Gyroscops 0.1 [alpha]
A pipeline is a series of processes, also called steps, that filter or transform data. The first process takes raw input data, uses it and then sends the results to the second process, and so on, ending with the final result produced by the last process in progress.
The different steps of our pipeline are extract
, transform
or load
but the transformation step isn’t mandatory.
Tip : It’s possible to use multiple transformation steps in a pipeline.
What is it for?
This package allows you to create a microservice that will be operating a data pipeline.
Basic usage
To define your pipeline, you need to specify which steps will make up the pipeline using the steps
option. Each step
contains the configuration of a plugin. For more details, go to the documentation page of the plugin of your choice.
You must also set a code
of your choosing, which will help identify the pipeline. This pipeline code should be unique within the satellite.
pipeline:
code: 'my-example-pipeline'
steps:
- csv:
extractor:
file_path: path/to/file/input.csv
delimiter: ';'
enclosure: '"'
escape: '\\'
- csv:
loader:
file_path: path/to/file/output.csv
delimiter: ','
enclosure: '"'
escape: '\\'
<?php
use Kiboko\Component\Pipeline\PipelineRunner;
use Kiboko\Component\Pipeline\Pipeline;
use Kiboko\Component\Flow\Csv\Safe\Extractor;
use Kiboko\Component\Flow\Csv\Safe\Loader;
/** @var Psr\Log\LoggerInterface $logger */
$runner = new PipelineRunner();
$pipeline = (new Pipeline($runner))
->extract((new Extractor('path/to/file/input.csv'))->setLogger($logger))

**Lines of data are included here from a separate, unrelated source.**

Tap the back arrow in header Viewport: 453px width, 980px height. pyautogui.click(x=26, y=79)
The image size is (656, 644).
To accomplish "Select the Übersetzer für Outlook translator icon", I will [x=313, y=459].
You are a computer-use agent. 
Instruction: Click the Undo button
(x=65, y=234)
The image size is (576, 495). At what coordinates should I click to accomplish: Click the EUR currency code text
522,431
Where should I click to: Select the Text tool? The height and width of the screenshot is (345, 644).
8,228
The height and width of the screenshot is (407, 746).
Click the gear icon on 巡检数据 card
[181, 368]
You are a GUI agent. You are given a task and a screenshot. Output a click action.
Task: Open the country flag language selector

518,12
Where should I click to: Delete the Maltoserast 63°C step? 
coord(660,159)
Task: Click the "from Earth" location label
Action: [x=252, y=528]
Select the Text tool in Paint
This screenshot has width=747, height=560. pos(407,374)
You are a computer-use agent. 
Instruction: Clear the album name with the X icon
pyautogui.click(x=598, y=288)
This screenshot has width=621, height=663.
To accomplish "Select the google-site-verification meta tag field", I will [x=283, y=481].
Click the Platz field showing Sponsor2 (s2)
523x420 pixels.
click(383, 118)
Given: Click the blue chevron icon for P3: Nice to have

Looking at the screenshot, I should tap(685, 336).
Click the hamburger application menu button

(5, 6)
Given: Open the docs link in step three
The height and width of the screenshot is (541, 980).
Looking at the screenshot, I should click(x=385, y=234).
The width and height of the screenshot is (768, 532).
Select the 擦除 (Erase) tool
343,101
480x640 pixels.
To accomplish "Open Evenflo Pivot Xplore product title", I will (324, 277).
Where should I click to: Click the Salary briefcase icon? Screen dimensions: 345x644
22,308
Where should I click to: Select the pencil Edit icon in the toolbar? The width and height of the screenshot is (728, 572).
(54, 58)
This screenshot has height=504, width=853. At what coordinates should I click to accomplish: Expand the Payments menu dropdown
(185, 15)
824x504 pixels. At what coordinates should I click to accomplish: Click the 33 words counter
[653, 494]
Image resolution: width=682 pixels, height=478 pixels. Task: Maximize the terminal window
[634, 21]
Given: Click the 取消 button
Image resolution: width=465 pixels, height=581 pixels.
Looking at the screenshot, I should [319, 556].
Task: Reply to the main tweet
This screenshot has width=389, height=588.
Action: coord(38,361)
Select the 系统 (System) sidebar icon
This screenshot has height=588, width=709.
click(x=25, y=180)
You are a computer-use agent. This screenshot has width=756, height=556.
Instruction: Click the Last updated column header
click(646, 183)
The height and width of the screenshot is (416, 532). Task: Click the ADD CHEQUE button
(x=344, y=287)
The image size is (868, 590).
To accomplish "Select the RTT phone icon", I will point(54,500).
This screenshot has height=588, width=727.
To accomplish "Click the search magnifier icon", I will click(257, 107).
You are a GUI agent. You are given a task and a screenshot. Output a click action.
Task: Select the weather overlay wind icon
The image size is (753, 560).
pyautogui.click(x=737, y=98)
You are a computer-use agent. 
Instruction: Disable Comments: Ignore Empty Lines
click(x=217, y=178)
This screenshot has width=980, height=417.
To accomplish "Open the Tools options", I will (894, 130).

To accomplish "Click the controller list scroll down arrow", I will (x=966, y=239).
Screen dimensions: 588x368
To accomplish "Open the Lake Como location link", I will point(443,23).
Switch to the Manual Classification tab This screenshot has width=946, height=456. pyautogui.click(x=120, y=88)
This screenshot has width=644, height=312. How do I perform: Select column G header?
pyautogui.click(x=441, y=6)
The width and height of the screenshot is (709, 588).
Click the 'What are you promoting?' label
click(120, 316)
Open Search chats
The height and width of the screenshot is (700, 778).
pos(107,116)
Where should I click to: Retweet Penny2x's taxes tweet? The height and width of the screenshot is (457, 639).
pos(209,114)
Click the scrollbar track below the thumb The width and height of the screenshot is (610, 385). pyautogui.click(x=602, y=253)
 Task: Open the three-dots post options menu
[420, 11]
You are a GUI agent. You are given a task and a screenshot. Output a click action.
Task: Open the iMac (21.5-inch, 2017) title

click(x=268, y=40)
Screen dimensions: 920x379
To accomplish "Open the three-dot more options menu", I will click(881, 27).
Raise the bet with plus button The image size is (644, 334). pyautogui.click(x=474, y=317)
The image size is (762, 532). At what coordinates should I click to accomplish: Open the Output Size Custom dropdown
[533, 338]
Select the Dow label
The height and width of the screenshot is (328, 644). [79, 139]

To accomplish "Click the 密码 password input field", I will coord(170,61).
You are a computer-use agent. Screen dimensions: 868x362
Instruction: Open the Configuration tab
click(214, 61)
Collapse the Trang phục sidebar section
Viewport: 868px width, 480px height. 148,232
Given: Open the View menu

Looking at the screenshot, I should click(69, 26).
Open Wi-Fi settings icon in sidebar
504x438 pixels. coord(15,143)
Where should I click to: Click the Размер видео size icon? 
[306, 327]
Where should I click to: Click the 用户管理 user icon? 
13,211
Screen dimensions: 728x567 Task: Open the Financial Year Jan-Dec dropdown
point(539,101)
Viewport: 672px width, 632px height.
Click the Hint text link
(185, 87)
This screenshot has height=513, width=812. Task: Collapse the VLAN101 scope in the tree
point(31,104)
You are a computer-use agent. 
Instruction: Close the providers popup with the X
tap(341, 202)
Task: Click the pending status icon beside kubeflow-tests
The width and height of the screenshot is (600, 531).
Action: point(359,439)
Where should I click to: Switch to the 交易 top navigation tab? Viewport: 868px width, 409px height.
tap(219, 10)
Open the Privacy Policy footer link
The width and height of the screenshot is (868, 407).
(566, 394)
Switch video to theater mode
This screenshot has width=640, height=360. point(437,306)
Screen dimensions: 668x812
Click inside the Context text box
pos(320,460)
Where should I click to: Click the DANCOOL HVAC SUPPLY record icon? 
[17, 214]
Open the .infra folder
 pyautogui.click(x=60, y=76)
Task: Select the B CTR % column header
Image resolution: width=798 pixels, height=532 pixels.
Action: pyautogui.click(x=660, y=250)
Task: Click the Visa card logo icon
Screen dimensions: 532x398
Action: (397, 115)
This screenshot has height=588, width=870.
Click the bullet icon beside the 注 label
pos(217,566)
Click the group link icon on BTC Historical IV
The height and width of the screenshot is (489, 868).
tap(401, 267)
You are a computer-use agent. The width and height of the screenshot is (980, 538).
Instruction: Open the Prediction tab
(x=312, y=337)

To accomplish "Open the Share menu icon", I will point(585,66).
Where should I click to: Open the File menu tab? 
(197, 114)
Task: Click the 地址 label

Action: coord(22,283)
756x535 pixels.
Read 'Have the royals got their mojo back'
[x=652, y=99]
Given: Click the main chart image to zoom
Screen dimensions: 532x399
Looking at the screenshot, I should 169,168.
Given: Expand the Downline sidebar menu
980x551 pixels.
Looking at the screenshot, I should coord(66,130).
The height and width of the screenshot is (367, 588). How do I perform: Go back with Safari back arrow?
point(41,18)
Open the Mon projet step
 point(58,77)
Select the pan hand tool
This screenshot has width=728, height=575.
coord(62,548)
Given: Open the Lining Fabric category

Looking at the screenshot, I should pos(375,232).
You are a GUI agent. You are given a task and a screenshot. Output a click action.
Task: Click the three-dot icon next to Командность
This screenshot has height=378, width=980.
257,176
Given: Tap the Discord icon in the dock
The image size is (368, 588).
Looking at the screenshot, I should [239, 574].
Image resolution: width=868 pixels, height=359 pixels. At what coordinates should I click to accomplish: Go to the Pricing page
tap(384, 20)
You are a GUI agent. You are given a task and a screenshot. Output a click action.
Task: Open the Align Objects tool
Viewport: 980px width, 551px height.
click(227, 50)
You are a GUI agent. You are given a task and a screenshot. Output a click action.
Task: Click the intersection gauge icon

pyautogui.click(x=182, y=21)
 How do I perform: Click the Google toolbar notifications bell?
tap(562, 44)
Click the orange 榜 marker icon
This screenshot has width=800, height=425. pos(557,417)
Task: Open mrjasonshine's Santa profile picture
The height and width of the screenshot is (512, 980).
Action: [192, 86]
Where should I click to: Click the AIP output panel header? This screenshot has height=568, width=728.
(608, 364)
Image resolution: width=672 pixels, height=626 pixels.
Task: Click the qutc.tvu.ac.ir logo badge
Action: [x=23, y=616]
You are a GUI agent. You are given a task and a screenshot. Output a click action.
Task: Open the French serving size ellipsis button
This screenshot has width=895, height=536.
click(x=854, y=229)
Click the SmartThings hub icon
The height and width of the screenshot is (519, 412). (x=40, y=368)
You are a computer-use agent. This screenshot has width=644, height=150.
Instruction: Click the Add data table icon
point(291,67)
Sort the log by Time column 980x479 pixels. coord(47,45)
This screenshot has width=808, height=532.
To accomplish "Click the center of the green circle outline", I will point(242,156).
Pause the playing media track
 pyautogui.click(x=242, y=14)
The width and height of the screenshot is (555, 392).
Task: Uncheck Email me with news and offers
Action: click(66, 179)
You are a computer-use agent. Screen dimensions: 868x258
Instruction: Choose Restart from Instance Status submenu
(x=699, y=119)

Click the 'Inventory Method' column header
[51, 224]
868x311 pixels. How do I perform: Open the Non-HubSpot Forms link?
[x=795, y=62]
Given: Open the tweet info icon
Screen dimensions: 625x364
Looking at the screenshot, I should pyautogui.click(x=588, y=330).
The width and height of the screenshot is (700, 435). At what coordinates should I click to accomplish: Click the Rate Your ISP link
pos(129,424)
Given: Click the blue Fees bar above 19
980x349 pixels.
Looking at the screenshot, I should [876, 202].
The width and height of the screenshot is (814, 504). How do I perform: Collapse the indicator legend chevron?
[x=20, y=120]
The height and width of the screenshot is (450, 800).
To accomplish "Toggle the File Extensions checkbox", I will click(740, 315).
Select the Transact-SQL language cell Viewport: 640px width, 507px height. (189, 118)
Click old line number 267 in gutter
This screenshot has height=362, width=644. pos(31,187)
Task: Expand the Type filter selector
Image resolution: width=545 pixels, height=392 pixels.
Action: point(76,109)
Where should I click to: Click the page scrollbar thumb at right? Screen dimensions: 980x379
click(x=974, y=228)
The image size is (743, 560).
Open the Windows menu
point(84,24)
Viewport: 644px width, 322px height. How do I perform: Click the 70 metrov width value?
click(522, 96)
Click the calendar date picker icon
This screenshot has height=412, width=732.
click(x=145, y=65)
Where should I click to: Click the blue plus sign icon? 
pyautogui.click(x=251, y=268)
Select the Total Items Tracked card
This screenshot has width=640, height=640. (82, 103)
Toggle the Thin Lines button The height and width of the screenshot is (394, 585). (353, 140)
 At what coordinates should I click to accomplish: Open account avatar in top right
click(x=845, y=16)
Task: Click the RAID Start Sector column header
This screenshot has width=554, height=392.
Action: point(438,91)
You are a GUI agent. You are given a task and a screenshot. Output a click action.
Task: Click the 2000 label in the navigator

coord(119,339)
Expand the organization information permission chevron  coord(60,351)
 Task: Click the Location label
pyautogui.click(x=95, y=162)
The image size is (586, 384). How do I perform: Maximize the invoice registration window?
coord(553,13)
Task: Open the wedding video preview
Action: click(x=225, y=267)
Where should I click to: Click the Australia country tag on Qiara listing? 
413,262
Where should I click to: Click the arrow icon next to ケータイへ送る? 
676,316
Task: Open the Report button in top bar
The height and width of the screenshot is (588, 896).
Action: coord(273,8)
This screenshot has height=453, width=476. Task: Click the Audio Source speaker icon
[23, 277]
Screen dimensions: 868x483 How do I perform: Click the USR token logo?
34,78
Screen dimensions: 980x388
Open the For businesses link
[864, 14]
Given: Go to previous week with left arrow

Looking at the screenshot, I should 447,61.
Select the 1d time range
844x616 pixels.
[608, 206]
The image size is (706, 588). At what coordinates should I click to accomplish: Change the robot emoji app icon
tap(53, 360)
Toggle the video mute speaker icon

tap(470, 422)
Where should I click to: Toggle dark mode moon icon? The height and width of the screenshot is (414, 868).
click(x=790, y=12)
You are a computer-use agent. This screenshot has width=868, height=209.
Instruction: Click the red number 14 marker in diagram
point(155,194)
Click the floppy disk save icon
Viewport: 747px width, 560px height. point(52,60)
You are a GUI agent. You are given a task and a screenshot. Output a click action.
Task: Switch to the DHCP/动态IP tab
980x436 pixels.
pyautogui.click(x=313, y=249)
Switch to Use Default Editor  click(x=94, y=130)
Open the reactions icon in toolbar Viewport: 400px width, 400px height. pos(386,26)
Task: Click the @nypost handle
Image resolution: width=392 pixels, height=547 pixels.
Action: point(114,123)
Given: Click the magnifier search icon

->load(new Loader('path/to/file/output.csv', delimiter: ','))
->run();
Advanced usage
Using expressions
It’s possible to use expressions in your pipeline using the expression_language
option. To use these expressions,
you need to use our customised Providers which provide the different expressions. For more information, please visit
the detailed documentation of the language expressions.
pipeline:
expression_language:
- 'Kiboko\Component\Satellite\ExpressionLanguage\Provider'
Using services
You can use services in your pipeline in the same way as in a traditional Symfony application.
For more details, go to the detailed services documentation.
pipeline:
services:
App\Service\Bar:
arguments:
- 'my-file.csv'
Adding logger
It’s possible to add a logger
at each step of the pipeline.
For more details, go to the detailed logger documentation.
satellite:
# ...
pipeline:
code: 'my-example-pipeline'
steps:
- akeneo:
# ...
logger:
channel: pipeline
destinations:
- elasticsearch:
level: warning
hosts:
- http://user:password@elasticsearch.example.com:9200
Adding rejection
It’s possible to add a rejection
at each step of the pipeline.
For more details, go to the detailed rejection documentation
satellite:
# ...
pipeline:
code: 'my-example-pipeline'
steps:
- akeneo:
# ...
rejection:
destinations:
- rabbitmq:
host: rabbitmq.example.com
vhost: /
topic: foo.rejects
Adding state
It’s possible to add a state
at each step of the pipeline.
For more details, go to the detailed state documentation
satellite:
# ...
pipeline:
code: 'my-example-pipeline'
steps:
- akeneo:
# ...
state:
destinations:
- rabbitmq:
host: rabbitmq.example.com
vhost: /
topic: foo.rejects
Setting environment variables
It’s possible to set environment variables in a .env
file, located in your working directory, to re-use those variables in the declaration of your pipeline.
Example of a .env
file:
MY_SERVICE_API_KEY=abc123
SOME_SECRET_KEY=123456789
Then use the variables like this in the configuration:
# ...
pipeline:
code: 'my-example-pipeline'
steps:
- akeneo:
# ...
client:
client_id: '@=env("MY_SERVICE_API_KEY")'
secret: '@=env("SOME_SECRET_KEY")'
The
.env
file must be located in the working directory (next to the configuration file of your pipeline), as it will be symlinked inside the resulting build files.